Serrano v TED Gen. Contr. |
2018 NY Slip Op 00113 |
Decided on January 9, 2018 |
Appellate Division, First Department |
Published by New York State Law Reporting Bureau pursuant to Judiciary Law § 431. |
This opinion is uncorrected and subject to revision before publication in the Official Reports. |
Decided on January 9, 2018
Tom, J.P., Kapnick, Webber, Oing, JJ.
308884/11 5411
v
TED General Contractor, Defendant-Respondent-Appellant, Eight Avenue Sky, LLC, Defendant-Respondent, Perimeter Bridge and Scaffold Co., Inc., et al., Defendants.
Sullivan Papain Block McGrath & Cannavo P.C., New York (Brian J. Shoot of counsel), for appellants-respondents.
Armienti, DeBellis, Guglielmo & Rhoden, LLP, New York (Vanessa M. Corchia of counsel), for respondent-appellant.
Havkins Rosenfeld Ritzert & Varriale, LLP, Mineola (Gail L. Ritzert of counsel), for respondent.
Order, Supreme Court, Bronx County (Wilma Guzman, J.), entered November 17, 2016, which, to the extent appealed from as limited by the briefs, denied plaintiffs' motion for partial summary judgment on the issue of defendants Eighth Avenue Sky's (EAS) and TED General Contractor's (TED) Labor Law 240(1) liability, unanimously reversed, on the law, without costs, and the motion granted. Cross appeal by TED from so much of the order as made certain findings as to it, unanimously dismissed, without costs.

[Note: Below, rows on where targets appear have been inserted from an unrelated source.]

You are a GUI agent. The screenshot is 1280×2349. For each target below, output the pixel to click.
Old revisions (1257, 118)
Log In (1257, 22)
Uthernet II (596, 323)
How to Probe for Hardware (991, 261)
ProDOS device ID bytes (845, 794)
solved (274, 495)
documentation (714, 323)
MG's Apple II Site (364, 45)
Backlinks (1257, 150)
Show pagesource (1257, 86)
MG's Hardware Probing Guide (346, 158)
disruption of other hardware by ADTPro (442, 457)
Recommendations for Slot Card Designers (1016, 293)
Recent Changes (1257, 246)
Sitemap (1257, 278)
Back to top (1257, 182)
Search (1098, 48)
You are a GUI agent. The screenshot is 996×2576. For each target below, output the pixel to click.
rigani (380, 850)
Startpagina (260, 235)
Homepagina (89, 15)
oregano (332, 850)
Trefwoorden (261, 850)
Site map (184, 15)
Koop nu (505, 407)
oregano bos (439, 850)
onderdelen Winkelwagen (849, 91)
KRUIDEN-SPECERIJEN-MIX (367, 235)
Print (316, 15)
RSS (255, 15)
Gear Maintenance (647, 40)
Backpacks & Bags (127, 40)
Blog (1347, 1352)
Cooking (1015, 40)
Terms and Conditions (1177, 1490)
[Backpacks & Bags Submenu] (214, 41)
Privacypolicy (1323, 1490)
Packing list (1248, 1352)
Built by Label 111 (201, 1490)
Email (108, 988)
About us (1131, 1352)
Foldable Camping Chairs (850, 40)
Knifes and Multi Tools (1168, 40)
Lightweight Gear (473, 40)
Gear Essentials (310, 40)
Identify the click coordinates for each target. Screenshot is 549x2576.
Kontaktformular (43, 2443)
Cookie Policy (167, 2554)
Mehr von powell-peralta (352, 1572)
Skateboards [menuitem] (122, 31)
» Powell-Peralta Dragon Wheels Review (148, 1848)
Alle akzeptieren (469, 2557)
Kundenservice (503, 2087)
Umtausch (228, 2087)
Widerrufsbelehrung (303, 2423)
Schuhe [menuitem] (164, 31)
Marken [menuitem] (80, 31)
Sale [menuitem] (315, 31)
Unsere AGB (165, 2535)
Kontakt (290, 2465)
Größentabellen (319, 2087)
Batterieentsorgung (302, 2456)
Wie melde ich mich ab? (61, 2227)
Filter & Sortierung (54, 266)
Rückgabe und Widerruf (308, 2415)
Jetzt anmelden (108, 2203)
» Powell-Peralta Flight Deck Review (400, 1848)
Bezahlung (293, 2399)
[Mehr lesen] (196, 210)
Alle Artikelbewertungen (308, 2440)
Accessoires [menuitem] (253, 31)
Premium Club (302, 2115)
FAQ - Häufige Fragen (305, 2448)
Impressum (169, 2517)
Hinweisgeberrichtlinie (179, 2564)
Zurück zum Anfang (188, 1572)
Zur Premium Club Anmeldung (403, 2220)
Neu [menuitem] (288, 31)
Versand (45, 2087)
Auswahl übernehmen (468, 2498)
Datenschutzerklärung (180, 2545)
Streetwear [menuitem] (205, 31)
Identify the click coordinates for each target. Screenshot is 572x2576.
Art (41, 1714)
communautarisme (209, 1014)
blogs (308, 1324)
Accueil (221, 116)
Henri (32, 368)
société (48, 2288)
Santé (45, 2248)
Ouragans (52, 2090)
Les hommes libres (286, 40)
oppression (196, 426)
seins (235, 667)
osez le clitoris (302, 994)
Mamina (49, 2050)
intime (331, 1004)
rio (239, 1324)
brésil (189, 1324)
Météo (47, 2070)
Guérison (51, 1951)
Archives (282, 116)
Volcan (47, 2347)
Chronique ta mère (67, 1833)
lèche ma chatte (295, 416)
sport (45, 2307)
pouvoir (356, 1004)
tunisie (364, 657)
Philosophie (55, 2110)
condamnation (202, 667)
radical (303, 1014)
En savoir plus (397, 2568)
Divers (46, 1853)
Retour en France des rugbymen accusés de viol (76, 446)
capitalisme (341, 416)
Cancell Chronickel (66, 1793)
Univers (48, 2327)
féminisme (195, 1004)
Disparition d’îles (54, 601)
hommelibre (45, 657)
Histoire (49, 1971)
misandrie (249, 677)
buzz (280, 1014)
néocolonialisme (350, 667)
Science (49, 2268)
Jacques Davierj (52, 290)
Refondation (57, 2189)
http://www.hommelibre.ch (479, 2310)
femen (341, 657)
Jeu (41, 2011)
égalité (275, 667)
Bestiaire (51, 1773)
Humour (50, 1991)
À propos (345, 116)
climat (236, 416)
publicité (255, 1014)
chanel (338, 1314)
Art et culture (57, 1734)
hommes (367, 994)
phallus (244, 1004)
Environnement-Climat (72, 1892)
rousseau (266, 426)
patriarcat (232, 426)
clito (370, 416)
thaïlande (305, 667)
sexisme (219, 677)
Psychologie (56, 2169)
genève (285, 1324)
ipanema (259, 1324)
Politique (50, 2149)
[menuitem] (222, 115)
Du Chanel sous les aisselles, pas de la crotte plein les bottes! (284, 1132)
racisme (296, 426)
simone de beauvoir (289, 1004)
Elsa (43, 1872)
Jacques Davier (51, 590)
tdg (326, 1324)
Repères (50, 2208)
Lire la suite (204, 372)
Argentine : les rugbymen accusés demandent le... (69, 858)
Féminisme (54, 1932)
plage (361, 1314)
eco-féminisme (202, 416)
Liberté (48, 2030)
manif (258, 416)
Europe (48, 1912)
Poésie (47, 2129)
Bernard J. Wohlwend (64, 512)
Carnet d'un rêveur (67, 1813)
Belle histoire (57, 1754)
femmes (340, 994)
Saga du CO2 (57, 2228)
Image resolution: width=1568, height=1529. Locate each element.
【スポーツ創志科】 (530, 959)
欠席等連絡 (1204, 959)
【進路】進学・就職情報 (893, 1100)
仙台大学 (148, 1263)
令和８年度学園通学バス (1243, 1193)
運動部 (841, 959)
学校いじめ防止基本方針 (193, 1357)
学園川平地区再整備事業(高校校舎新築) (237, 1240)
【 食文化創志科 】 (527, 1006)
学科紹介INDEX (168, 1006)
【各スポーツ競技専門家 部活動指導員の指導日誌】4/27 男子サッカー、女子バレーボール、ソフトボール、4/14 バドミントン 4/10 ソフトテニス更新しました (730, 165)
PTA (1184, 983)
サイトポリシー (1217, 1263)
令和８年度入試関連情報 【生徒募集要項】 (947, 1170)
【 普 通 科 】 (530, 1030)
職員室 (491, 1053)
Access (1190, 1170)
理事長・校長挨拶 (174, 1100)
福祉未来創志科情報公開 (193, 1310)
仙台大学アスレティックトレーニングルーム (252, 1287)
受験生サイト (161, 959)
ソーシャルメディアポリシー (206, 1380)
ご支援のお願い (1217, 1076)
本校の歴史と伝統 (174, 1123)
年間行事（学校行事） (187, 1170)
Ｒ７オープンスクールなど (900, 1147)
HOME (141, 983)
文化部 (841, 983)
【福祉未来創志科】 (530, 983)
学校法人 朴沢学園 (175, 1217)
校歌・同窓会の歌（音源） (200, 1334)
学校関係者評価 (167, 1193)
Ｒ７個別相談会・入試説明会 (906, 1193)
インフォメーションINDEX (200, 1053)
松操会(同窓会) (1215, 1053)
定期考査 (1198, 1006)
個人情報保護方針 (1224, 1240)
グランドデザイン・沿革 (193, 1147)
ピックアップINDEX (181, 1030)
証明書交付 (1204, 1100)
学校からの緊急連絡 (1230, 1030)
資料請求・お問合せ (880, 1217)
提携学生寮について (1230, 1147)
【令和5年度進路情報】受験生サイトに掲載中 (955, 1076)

Plaintiff Pedro Serrano was injured when, during the course of moving sheetrock into a building, he stood on top of a sidewalk shed that broke beneath him, causing him to fall to the sidewalk below. While the motion court correctly determined that these facts demonstrated plaintiffs' prima facie entitlement to summary judgment (see e.g. Tzic v Kampanas, 93 AD3d 438, 438-439 [1st Dept 2012]), it erred in finding that EAS raised a triable issue of fact. That no witness other than plaintiff testified as to the occurrence of the accident does not bar judgment in his favor, "where nothing in the record contradicts his version of the occurrence or raises an issue as to his credibility" (Ortiz v Burke Ave. Realty, Inc., 126 AD3d 577, 578 [1st Dept 2015]), and defendant EAS's expert report was purely speculative in that it was not based on an examination of the sidewalk shed at the time of the accident (Pastabar Caffé Corp. v 343 E. 8th St. Assoc., LLC, 147 AD3d 583, 585 [1st Dept 2017]).
The motion court properly found that TED was the general contractor of the project given that the evidence clearly demonstrated that it had authority to control the work (DeMaria v RBNB 20 Owner, 129 AD3d 623, 624-625 [1st Dept 2015]), and that plaintiff was found to be a worker protected under the statute because he was making deliveries of construction materials to the worksite during an ongoing construction project (Serowik v Leardon Boiler Works, Inc., 129 AD3d 471 [1st Dept 2015]).
We have considered the parties' remaining arguments and find them unavailing.
THIS CONSTITUTES THE DECISION AND ORDER
OF THE SUPREME COURT, APPELLATE DIVISION, FIRST DEPARTMENT.